Effect of PPAR-α on the anti-inflammatory property of simvastatin on NF-κB activation after SCI. Citoplasmatic IκB-α and nuclear p65 NF-κB levels were detected in the spinal cord from sham and injured-PPAR-αKO mice and PPAR-αWT mice treated or not with simvastatin. A basal level of IκB-α was detected in the spinal cord tissues from sham WT mice (a) and from sham PPAR-α KO mice (a), whereas IκB-α levels were substantially reduced after SCI and significantly in PPAR-αKO mice (a). Simvastatin treatment, instead, increased IκB-α levels in both mice group but significantly more in WT treated mice (a).

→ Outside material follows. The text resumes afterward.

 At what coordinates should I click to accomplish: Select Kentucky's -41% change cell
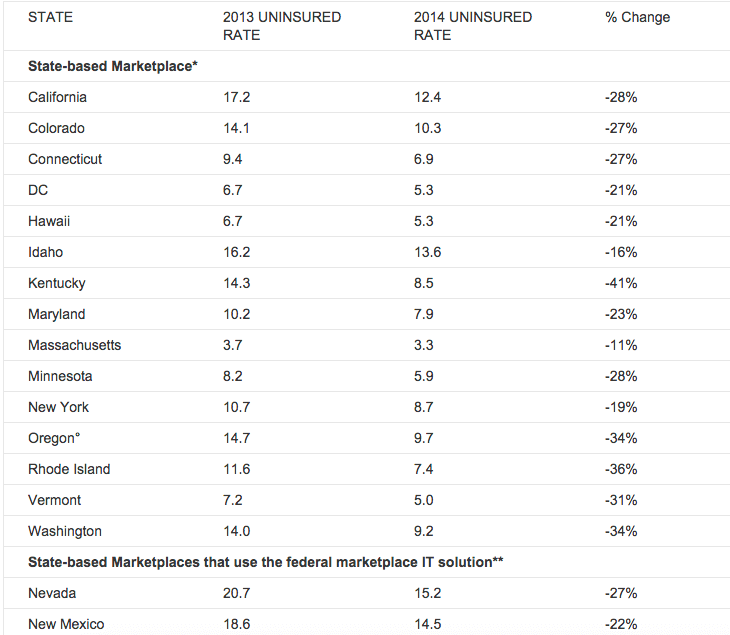click(621, 283)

In addition, SCI caused a significant increase in nuclear NF-κB p65 compared to the sham-operated mice (b) and these increase was higher in SCI PPAR-αKO mice (b) than sham PPAR-αWT mice (b). Simvastatin treatment (10 mg/kg at 1 and 6 h after SCI induction) significantly reduced NF-κB p65 levels much more in WT treated mice (b) than PPAR-αKO mice (b). Polyclonal actin and lamin were used as internal control. The bars of each western blot are represented a densitometry analysis expressed as mean ± S.E.M. of three different experiments. *P < 0.01 vs. sham; °P < 0.01 vs. SCI-WT group; #P < 0.01 vs. simvastatin-treated group.